Título: Calotas e finanças
Autor: Buarque, Cristovam
Fonte: O Globo, 11/10/2008, Opinião, p. 7

Temos assistido, nestes dias, ao derretimento simultâneo das calotas polares e do sistema financeiro global. A causa dos dois derretimentos é a mesma. A culpa de ambos é de políticos sem visão nem liderança e de banqueiros irresponsáveis, e também de um sistema que empurra o processo econômico para a sua própria falência. Os bancos são culpados por causa da leviandade com que manejaram depósitos e empréstimos, com base em moeda podre; os governantes, porque deixaram que isso chegasse até a falência.

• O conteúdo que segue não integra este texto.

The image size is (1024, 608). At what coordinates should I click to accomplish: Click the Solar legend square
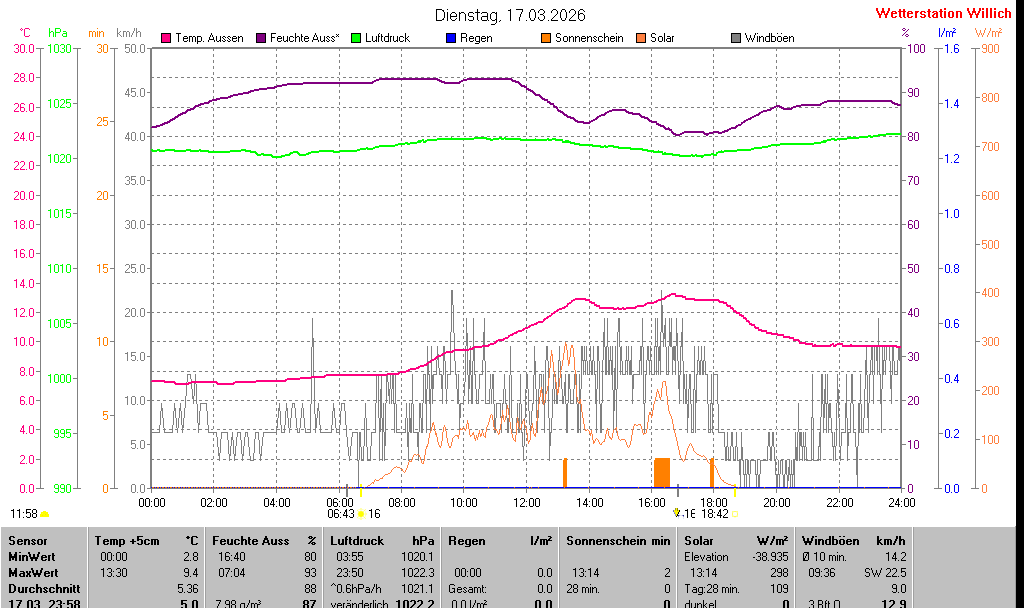tap(641, 38)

Por trás da ciranda financeira estão o setor produtivo e o consumidor, um querendo vender mais, outro gastar mais. A voracidade de consumo e produção empurra o sistema bancário para o crédito fácil, sem bases sólidas. Buscando lucros excessivos, os bancos criam moeda sem sustentação e fazem empréstimos de risco; querendo mostrar taxa de crescimento, os governantes incentivam essa irresponsabilidade. Apesar dessas causas, as saídas propostas continuam concentradas no sistema financeiro: injeções de dinheiro público, como forma de evitar a quebra dos bancos. Nenhuma proposta que reoriente o rumo ou o funcionamento da economia.

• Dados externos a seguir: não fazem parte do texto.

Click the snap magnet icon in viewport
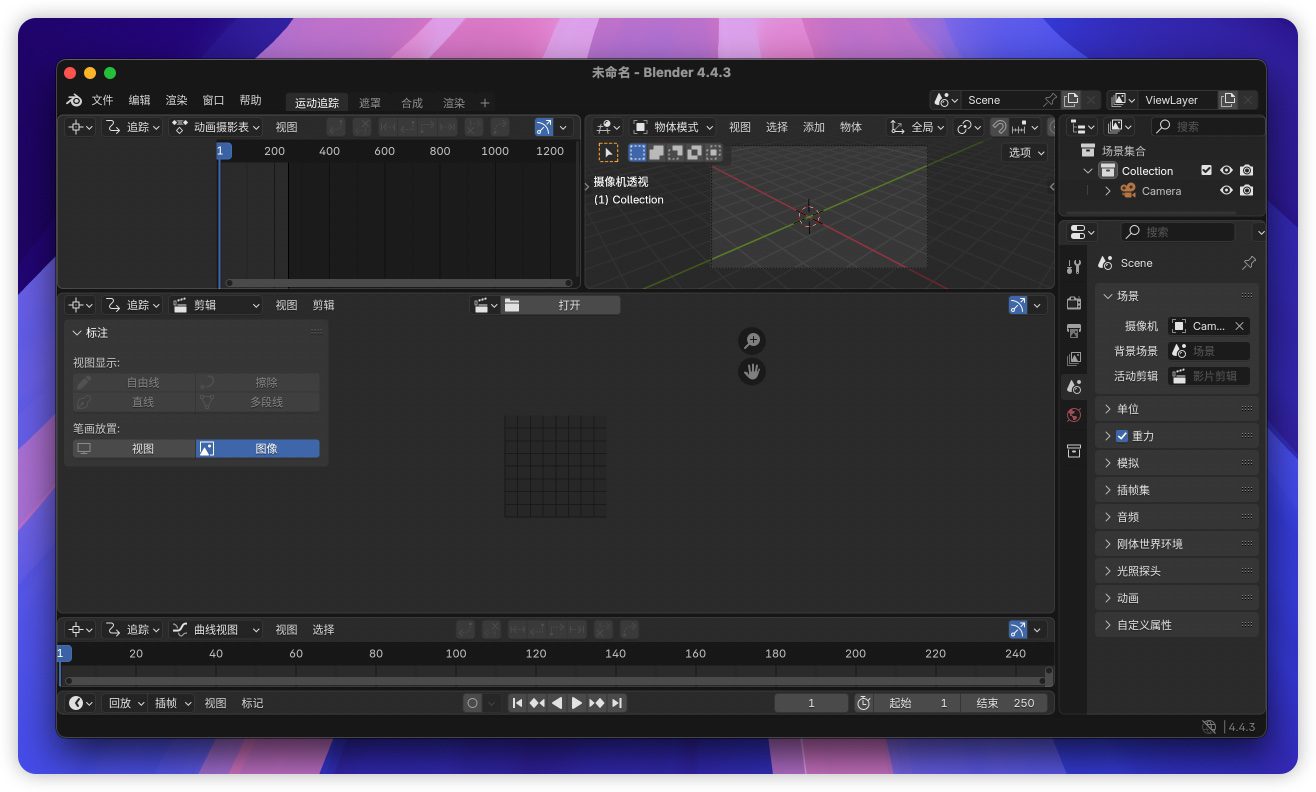The height and width of the screenshot is (792, 1316). pyautogui.click(x=999, y=127)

A mesma lógica absurda prevalece no tratamento do problema ecológico. Assim como o sistema financeiro, as geleiras também estão derretendo. Mas não enfrentamos as causas do problema: a voracidade da produção e do consumo.

Entretanto, os derretimentos podem ser um alerta para juntar os problemas financeiro e ecológico, e redefinir os propósitos e prioridades para uma economia saudável, sustentável, sem riscos financeiros nem ecológicos. Isso exige mudar tanto o tipo de produtos que definem riqueza quanto o perfil da sua distribuição entre classes e gerações.

Foi graças à crise de 1929 que o Brasil reorientou seu modelo exportador-agrícola, criando uma nova economia industrial. Em 1945, o país preferiu gastar seus recursos na importação de bens de consumo. Na crise do petróleo de 1973, que coincidiu com o início da revolução na informática, o Brasil investiu na alternativa do etanol, mas não mudou sua matriz de transportes, baseada nos veículos rodoviários, nem de industrialização, baseada no automóvel; e em vez de investir na educação e na ciência da computação, preferiu a reserva de mercado para produzir computadores ineficientes, com tecnologia e componentes importados.

Esta crise de 2008 nos traz outra oportunidade, desde que consideremos: a) formular regras que definam responsabilidades e limites à manipulação financeira e monetária, combatendo tanto a irresponsabilidade dos banqueiros que quebram bancos quanto dos governantes que criam inflação; b) deixar de concentrar o problema na conjuntura financeira, buscando alternativas na base da crise, que é o sistema produtivo ecológica e financeiramente depredador; c) orientar o processo produtivo para setores que não sejam depredadores nem forcem a máquina de crédito além dos seus limites; d) perceber que o setor mais importante é o dos investimentos públicos, uma espécie de keynesianismo socialmente orientado e fiscal, financeira e monetariamente responsável; e) dar máxima prioridade aos investimentos em educação, ciência e tecnologia, setores dinâmicos e de baixo custo, que não necessitam de crédito ao consumidor, são ecologicamente limpos e representam o verdadeiro capital do século XXI.

O Brasil perde oportunidades desde a cana-de-açúcar, o ouro, o café, a borracha, a indústria. Mais uma oportunidade surgiu provocada pelo duplo derretimento dos bancos e dos pólos, simultaneamente à possibilidade de sermos um centro produtor de energia.

Falta escolher o modelo de produção ("o quê" e "como" produzir) do futuro; que não dependa tanto de créditos para o consumidor privado, não destrua o meio ambiente nem aumente a concentração de renda. Um modelo que seja baseado em investimentos sociais, com respeito à ecologia e distribuindo os benefícios do progresso, nesta e nas próximas gerações.